WHAT IS NEEDED:
Report every line below that carries the word "YouTube".

SUPPLIED RECORDS:
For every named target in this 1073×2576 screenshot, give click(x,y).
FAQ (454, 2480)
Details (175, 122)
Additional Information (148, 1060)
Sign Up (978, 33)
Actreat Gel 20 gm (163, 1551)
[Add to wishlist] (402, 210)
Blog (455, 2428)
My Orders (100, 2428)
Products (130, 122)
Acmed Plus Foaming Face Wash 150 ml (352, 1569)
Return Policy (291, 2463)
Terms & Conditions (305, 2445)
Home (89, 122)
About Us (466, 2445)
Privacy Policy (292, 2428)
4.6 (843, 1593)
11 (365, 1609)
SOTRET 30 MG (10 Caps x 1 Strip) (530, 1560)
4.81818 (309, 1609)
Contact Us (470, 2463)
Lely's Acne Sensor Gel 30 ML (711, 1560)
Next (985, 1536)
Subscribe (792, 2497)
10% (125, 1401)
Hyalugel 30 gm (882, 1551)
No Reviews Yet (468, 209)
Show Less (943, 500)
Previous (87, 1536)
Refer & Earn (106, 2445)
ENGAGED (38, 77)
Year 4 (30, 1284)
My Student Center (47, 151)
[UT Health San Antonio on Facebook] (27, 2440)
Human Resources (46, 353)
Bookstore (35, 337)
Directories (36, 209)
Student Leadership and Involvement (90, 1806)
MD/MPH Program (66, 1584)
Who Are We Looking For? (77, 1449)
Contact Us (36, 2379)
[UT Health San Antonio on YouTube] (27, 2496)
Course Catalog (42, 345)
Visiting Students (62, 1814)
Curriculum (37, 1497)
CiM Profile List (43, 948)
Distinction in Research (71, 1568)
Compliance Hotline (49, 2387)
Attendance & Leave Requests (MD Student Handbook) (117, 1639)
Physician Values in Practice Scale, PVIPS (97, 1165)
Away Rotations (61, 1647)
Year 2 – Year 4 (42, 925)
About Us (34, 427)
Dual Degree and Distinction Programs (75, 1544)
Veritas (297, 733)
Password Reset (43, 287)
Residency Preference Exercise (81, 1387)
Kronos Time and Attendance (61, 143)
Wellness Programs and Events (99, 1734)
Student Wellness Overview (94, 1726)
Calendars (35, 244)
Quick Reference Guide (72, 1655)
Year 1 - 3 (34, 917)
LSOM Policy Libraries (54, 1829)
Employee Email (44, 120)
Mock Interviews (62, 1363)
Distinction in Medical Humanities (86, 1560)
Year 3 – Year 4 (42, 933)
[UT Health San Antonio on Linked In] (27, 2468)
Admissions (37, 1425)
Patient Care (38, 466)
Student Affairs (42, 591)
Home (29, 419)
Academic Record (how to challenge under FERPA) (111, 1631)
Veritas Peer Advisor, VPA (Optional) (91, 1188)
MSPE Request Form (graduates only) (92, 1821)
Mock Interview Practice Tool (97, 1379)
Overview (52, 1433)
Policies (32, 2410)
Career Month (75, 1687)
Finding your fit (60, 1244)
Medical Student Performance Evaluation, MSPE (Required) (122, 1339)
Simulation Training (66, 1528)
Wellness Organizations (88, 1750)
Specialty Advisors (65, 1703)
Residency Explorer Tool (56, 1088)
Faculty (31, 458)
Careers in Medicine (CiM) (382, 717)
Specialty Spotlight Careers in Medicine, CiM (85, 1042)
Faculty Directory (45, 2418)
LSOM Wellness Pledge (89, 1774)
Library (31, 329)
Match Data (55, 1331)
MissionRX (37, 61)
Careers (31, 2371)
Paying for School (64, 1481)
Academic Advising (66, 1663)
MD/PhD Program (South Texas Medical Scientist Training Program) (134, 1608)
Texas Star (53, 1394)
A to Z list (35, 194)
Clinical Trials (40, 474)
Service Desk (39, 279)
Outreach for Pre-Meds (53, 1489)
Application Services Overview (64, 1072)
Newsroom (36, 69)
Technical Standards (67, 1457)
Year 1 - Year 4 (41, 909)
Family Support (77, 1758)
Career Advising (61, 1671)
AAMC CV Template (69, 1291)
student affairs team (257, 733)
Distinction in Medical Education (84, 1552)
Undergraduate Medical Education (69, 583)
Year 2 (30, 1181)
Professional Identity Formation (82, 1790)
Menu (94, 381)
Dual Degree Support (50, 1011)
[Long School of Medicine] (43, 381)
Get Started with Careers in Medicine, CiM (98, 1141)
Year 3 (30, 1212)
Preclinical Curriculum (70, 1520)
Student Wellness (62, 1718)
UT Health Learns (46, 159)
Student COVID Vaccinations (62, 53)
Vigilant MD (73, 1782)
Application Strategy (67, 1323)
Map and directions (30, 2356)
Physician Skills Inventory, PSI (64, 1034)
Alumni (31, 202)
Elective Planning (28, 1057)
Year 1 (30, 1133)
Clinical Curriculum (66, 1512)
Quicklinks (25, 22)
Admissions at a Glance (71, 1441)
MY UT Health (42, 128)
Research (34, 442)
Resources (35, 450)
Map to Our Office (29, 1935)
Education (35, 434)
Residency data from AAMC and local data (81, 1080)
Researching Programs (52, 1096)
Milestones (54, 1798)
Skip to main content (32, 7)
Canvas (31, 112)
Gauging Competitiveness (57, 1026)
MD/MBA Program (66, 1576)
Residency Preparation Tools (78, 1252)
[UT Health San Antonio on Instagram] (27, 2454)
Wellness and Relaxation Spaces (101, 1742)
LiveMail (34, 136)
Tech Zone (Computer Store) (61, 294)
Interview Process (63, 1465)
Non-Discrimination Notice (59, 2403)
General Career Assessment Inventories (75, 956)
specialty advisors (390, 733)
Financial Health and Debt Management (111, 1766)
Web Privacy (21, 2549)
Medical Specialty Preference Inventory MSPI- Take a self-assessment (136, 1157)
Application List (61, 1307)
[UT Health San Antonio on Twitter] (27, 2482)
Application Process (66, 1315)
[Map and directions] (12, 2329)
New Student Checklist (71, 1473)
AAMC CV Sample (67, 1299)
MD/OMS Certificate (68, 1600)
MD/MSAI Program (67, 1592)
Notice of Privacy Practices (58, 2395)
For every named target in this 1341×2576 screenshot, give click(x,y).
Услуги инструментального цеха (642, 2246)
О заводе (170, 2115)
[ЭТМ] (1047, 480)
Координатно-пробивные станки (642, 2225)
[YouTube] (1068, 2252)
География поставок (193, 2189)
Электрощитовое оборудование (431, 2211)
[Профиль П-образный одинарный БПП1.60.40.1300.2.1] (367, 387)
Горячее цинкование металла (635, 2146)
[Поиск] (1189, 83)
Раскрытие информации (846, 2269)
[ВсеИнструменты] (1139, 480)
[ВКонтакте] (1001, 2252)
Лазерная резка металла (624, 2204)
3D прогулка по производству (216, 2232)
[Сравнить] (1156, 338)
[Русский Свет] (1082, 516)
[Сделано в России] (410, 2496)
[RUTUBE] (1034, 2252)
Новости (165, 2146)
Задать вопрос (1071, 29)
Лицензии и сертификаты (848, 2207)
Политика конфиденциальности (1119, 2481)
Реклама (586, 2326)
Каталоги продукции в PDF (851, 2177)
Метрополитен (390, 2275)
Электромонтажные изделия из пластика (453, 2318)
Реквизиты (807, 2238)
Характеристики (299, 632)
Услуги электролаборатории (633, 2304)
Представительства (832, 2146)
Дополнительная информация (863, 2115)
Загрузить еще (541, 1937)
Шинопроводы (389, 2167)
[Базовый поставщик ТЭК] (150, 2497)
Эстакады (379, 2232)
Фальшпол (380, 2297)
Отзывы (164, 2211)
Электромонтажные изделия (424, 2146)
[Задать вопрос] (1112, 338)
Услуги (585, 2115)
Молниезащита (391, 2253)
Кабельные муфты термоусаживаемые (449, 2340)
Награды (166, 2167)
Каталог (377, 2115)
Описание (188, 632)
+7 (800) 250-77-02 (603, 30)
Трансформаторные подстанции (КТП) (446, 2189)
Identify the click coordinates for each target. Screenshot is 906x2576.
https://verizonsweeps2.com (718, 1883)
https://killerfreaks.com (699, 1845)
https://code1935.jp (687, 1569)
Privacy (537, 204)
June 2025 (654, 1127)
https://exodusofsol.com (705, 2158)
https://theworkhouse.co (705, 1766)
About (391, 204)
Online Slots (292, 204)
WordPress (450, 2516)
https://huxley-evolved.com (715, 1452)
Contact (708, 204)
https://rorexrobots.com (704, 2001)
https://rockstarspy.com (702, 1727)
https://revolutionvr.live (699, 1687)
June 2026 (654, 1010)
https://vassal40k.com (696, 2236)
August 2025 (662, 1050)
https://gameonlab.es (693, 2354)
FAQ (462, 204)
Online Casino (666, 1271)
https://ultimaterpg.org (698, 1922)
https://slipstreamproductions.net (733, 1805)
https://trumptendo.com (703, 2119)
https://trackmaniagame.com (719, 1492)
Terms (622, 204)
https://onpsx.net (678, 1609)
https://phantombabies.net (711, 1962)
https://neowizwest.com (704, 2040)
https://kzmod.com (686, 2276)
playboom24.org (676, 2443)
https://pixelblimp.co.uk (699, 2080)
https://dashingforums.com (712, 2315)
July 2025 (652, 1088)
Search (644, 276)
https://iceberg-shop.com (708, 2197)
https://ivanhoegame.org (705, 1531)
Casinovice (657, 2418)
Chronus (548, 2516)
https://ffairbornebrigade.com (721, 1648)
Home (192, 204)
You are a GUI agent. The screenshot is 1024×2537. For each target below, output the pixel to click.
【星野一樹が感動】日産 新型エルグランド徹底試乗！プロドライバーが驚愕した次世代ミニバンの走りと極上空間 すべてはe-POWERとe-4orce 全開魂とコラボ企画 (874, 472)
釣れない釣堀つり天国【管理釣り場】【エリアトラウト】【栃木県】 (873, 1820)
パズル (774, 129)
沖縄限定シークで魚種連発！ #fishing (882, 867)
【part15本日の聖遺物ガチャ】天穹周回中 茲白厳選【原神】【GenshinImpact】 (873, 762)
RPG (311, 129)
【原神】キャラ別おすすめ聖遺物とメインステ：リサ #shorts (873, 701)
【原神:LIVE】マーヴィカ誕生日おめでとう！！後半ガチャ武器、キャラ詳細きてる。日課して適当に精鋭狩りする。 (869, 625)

REPLY TO THE TASK:
[UT Health San Antonio on YouTube] (27, 2496)
[YouTube] (1068, 2252)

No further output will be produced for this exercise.